The French Elections

usually enjoy very much the richness and fairness of your information, and am particularly glad of your statements about my country ; but a fortnight ago, when I read Mr. Gillie's article about the French elections, I was deeply astonished, and first thought there was in it some kind of British humour. (I laughed until I cried over the idea of the M.R.P.'s missionary activity !) Maybe you would be interested in a French point of view :—

(1) The new system of voting by the apparentements was most unfair —a sheer denial of justice and democracy, since, for instance, an anti- clerical Socialist could have his vote given automatically to the Catholic Centre candidate• and vice-versa.
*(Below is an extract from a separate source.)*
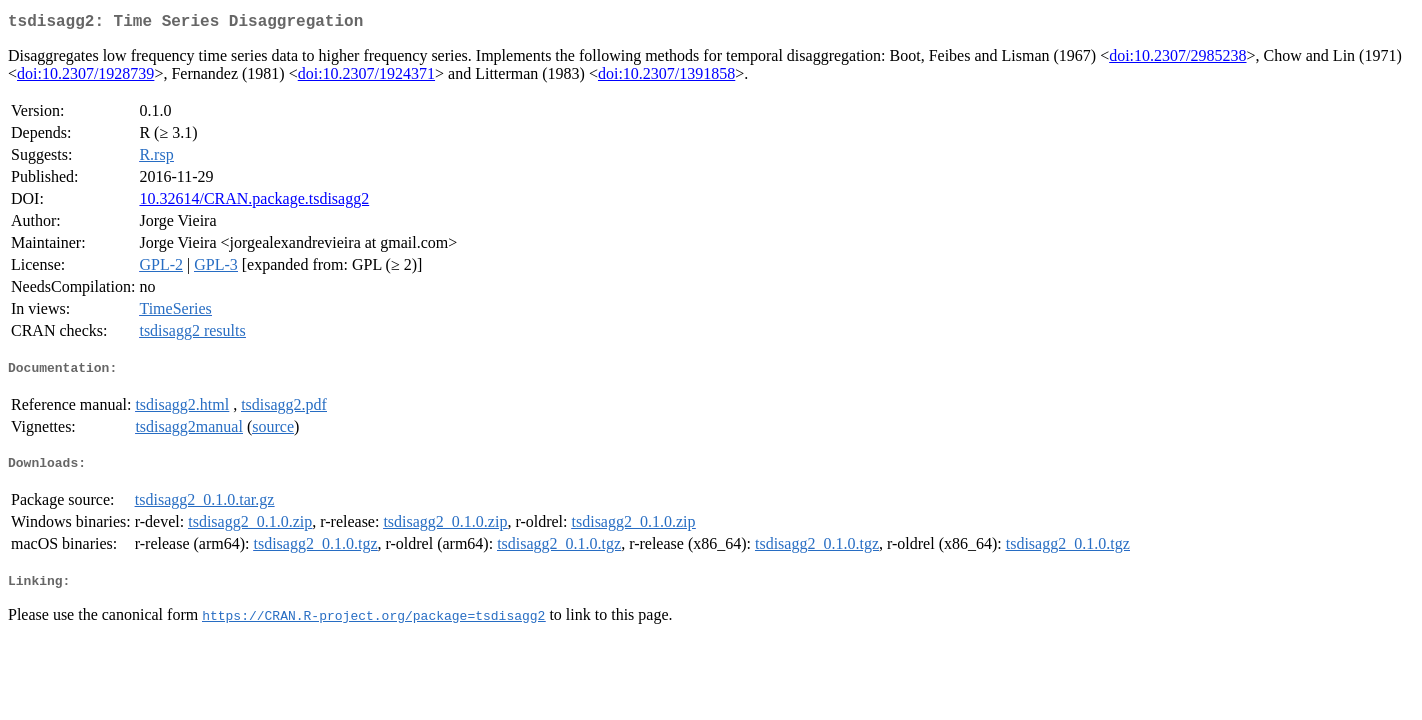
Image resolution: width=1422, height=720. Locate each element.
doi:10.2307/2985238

This is the explanation of many abstentions, and most of the bulletins blancs, and of the strong support given to the extreme Left by non-Communists, as a kind of moral protest.

(2) Why did Mr. Gillie so lightly mention the true collapse of the M.R.P. (the Roman Catholic party), which is the most striking and significant feature of our last elections ? So much so that the new system was made especially on purpose to support this same M.R.P. and its friends, and to defeat the Communists. By this collapse, in spite of the propaganda from the Church hierarchy, France has said "No Popery" in a way of its own.

(3) On what grounds can Mr. Gillie assert that Protestants are included in the Communist community ? As a matter of fact many Protestants are faithful readers of the Figaro, where leading_ articles are written every week by Professor A. Siegfried, himself a Protestant of some fame ; and Protestant votes settled de Gaulle's Rally's victories in the Bas-Rhin. Protestants, who are traditionally on the Left wing, are not necessarily Communists, but very often Radicaux, as during the first days of the Third Republic, or Socialists, with M. Andre Philip.

(4) Besides, there is a rather large Catholic Communist group, which makes very clever propaganda (at the same time when the Roman Catholics of England try to persuade their tolerant countrymen that Catholicism and the Vatican are by nature against Communism) and about - which Mr. Gillie does not write at all.—Yours faithfully,

Nutford House, Brown Street, W.1. BERTHE GAVALDA.